Missing Links in Public Email and Covert Networks: A Comparative Evaluation of Link Prediction, Hyperlink Prediction, and ERGM Estimation
For researchers analyzing partially observed networks, this paper clarifies which method (LP, HP, or ERGM) is most appropriate depending on whether the target is dyadic or higher-order structure.
This paper compares link prediction (LP), hyperlink prediction (HP), and ERGM estimation for inferring missing links in partially observed networks. LP remains strong for dyadic recovery, while HP (especially CHESHIRE) provides gains for higher-order group structure; ERGMs offer interpretable complement. The evaluation is comparative and reproducible.
We study missing-link inference in partially observed networks by systematically comparing dyadic link prediction (LP) with hyperlink prediction (HP) and an estimation-based ERGM comparator.

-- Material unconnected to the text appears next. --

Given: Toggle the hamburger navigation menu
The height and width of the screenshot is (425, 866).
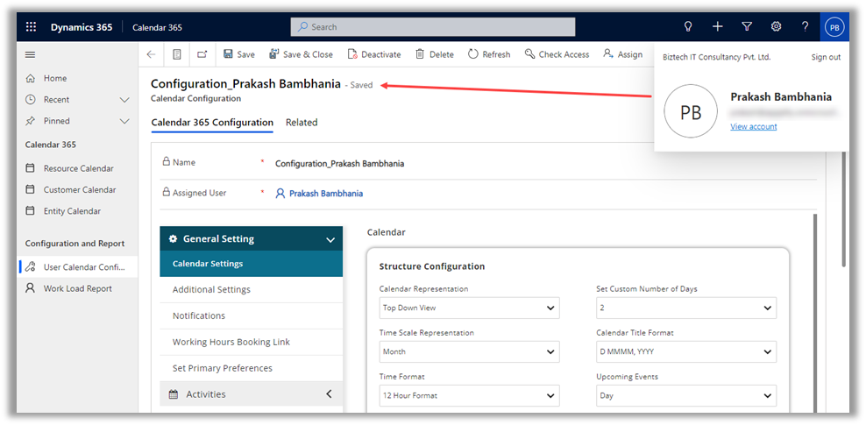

LP serves as the primary baseline, using classical heuristics computed on the observed graph. HP extends this framework by scoring candidate higher-order structures (cliques) via lifted dyadic scores and via the CHEbyshev Spectral HyperlInk pREdictor (CHESHIRE). All methods are evaluated under a common masking protocol that removes dyadic evidence induced by held-out hyperlinks to ensure comparability. Across public email and covert-network datasets, LP remains strong for dyadic recovery, while HP -- particularly CHESHIRE -- provides gains when the inferential target is higher-order group structure. ERGMs offer an interpretable dependence-based complement through conditional tie probabilities. The contribution is a comparative, reproducible evaluation clarifying when LP, HP, and ERGM estimation are most appropriate under network missingness.